What the task requires >>
In the listing below, find each line with the string "computer" and return it.

--- Data extract Enclosed Below ---

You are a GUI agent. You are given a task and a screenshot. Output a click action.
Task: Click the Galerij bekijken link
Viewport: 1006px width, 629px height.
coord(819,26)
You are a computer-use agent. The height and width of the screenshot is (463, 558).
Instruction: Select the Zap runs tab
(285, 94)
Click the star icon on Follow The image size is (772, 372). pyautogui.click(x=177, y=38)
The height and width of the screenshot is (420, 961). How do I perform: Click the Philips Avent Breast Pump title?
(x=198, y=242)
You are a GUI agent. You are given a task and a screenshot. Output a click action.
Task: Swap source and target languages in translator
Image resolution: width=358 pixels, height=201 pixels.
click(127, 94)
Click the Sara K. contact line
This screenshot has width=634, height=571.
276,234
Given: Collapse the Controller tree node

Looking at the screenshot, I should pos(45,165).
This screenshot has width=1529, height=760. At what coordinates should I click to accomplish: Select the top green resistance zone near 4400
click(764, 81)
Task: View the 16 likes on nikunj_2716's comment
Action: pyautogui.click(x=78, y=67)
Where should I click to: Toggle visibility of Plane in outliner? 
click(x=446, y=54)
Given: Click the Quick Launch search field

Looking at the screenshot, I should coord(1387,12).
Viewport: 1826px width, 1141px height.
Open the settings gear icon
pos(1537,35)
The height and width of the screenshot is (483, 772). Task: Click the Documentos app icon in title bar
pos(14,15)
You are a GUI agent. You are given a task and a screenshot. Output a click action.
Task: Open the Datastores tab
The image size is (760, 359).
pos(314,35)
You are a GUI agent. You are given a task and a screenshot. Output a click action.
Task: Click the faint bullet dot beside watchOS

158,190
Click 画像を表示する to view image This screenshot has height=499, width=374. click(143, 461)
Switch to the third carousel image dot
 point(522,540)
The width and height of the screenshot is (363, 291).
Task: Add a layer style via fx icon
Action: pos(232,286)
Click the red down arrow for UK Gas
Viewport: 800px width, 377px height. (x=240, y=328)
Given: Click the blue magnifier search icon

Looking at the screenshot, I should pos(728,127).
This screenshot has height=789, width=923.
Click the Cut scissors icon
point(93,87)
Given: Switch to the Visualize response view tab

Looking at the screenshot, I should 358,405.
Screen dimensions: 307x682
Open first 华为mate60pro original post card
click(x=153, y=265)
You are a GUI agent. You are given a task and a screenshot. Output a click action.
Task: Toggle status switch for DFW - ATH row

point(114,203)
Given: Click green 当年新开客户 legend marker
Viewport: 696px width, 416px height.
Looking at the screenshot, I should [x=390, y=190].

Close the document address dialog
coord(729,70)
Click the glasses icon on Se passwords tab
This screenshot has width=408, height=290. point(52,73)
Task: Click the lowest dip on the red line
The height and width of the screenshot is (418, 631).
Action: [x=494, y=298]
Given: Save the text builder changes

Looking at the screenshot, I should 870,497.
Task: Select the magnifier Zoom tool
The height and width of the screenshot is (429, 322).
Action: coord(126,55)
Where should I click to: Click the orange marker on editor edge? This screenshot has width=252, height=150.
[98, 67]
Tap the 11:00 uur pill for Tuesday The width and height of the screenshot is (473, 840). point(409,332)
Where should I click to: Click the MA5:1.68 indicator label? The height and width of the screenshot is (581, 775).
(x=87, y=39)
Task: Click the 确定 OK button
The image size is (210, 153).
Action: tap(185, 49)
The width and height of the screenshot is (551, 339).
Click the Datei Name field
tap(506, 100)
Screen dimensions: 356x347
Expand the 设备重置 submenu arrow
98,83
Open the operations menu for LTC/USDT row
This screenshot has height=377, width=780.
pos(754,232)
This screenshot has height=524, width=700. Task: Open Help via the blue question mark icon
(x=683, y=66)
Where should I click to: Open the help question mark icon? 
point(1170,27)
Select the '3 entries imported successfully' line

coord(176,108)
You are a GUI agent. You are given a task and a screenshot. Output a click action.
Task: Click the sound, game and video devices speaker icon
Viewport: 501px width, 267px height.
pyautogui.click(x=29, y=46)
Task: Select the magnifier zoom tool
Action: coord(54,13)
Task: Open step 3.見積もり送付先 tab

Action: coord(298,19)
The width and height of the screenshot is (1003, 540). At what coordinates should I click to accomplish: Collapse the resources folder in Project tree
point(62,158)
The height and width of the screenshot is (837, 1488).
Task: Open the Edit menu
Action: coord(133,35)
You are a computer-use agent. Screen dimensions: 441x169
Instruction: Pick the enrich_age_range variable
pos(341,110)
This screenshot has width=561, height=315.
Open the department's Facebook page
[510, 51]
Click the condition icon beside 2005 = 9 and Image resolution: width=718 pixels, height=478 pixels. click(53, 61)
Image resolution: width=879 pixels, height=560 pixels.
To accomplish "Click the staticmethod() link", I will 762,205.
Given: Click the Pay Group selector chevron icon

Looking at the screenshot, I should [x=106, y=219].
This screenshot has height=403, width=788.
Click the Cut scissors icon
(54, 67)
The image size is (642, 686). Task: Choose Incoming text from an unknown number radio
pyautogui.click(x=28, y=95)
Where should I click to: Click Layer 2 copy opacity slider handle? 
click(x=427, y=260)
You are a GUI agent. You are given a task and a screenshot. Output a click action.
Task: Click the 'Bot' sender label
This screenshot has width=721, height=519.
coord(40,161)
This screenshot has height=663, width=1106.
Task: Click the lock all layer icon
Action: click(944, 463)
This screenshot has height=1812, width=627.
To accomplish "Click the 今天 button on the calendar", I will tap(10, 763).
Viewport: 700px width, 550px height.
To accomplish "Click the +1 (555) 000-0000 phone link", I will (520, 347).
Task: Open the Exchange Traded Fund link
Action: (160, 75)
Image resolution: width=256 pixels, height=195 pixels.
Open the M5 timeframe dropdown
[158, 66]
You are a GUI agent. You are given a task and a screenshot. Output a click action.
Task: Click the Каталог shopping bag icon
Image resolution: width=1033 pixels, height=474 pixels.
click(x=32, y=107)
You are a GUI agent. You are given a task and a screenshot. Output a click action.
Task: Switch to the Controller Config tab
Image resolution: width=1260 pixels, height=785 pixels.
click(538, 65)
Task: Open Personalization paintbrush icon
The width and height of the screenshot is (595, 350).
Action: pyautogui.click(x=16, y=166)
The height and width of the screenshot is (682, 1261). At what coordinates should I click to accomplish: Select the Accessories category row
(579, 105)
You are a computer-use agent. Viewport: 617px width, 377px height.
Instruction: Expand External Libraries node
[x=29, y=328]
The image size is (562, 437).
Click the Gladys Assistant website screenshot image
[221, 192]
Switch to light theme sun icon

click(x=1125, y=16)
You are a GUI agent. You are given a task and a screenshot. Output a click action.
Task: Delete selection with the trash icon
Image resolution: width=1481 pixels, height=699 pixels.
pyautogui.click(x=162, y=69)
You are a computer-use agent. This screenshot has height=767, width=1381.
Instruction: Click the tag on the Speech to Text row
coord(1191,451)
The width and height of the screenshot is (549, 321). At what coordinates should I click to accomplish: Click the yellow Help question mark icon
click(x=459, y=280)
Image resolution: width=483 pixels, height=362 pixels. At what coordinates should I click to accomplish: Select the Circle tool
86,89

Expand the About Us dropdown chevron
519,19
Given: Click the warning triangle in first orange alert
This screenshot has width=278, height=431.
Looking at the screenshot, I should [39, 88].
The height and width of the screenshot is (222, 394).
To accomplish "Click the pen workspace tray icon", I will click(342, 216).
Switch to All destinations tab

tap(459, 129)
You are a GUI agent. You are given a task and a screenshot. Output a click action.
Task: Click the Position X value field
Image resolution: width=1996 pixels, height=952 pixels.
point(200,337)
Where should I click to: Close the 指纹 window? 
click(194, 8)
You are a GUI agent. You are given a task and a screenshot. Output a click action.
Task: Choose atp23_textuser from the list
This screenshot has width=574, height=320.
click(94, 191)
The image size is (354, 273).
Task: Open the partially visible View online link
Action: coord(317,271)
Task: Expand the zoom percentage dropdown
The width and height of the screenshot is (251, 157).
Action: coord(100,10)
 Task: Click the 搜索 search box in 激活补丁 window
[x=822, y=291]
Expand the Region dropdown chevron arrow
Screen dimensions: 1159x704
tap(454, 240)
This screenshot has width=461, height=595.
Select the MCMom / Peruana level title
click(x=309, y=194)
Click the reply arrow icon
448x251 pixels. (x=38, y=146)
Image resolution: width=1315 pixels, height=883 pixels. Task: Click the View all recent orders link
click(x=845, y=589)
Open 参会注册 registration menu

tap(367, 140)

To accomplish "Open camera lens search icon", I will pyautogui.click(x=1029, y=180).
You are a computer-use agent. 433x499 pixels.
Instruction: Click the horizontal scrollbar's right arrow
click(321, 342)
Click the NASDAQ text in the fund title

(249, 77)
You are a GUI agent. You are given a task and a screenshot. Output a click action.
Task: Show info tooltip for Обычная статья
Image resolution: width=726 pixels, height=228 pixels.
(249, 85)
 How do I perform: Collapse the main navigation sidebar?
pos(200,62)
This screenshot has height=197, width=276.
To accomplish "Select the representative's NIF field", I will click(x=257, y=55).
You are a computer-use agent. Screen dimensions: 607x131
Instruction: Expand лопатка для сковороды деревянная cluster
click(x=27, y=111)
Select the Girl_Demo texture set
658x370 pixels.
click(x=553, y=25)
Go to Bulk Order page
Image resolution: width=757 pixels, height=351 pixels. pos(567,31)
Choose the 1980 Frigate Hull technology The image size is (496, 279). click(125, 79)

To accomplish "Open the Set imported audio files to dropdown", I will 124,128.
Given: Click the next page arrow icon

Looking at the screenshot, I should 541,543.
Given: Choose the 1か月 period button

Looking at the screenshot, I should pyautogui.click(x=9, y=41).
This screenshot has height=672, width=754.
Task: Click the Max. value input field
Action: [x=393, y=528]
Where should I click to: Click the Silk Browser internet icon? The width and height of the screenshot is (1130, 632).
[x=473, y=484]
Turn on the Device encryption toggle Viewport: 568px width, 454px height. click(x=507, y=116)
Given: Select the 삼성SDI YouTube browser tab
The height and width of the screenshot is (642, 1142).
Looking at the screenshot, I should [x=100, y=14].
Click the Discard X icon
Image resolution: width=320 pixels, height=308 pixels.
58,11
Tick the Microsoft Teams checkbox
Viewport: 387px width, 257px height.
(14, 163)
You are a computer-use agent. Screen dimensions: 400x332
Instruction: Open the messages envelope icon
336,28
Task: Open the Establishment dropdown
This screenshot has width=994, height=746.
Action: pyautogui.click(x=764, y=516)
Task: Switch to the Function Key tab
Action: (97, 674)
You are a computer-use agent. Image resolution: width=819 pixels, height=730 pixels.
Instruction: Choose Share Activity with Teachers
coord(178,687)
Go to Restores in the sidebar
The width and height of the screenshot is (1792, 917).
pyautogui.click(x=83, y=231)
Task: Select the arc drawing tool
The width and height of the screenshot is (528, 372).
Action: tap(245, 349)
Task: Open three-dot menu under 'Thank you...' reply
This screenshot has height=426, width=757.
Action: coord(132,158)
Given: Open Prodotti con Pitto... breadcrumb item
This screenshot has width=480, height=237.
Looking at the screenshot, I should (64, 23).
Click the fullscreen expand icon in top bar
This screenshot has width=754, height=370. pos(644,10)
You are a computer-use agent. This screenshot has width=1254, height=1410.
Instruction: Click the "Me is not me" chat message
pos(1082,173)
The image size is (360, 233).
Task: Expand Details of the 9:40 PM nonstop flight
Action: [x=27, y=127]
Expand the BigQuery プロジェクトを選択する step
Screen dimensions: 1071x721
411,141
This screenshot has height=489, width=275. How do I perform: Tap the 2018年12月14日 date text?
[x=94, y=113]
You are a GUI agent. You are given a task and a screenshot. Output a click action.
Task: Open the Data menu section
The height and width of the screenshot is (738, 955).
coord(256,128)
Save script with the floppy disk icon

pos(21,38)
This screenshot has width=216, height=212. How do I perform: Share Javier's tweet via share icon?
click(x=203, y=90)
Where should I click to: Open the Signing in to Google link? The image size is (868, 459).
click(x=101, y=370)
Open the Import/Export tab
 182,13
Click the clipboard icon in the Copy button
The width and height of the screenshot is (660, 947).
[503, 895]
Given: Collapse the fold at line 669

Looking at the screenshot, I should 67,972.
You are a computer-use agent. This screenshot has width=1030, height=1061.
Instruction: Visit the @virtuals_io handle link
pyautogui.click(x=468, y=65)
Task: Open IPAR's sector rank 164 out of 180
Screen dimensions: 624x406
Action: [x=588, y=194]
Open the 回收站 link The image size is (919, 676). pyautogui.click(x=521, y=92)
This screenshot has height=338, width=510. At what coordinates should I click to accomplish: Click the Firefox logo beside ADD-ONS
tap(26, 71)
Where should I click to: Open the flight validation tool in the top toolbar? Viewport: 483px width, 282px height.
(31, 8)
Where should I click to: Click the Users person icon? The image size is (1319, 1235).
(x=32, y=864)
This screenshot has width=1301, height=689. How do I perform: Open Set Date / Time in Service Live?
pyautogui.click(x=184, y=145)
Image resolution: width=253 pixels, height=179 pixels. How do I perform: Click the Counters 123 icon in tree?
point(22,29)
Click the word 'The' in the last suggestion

--- End of Enclosed Data extract ---

Reply >>
You are a computer-use agent. The height and width of the screenshot is (463, 558).
You are a computer-use agent. Screen dimensions: 441x169
You are a computer-use agent. Viewport: 617px width, 377px height.
You are a computer-use agent. This screenshot has height=767, width=1381.
You are a computer-use agent. 433x499 pixels.
You are a computer-use agent. Screen dimensions: 607x131
You are a computer-use agent. Screen dimensions: 400x332
You are a computer-use agent. Image resolution: width=819 pixels, height=730 pixels.
You are a computer-use agent. This screenshot has width=1254, height=1410.
You are a computer-use agent. This screenshot has width=1030, height=1061.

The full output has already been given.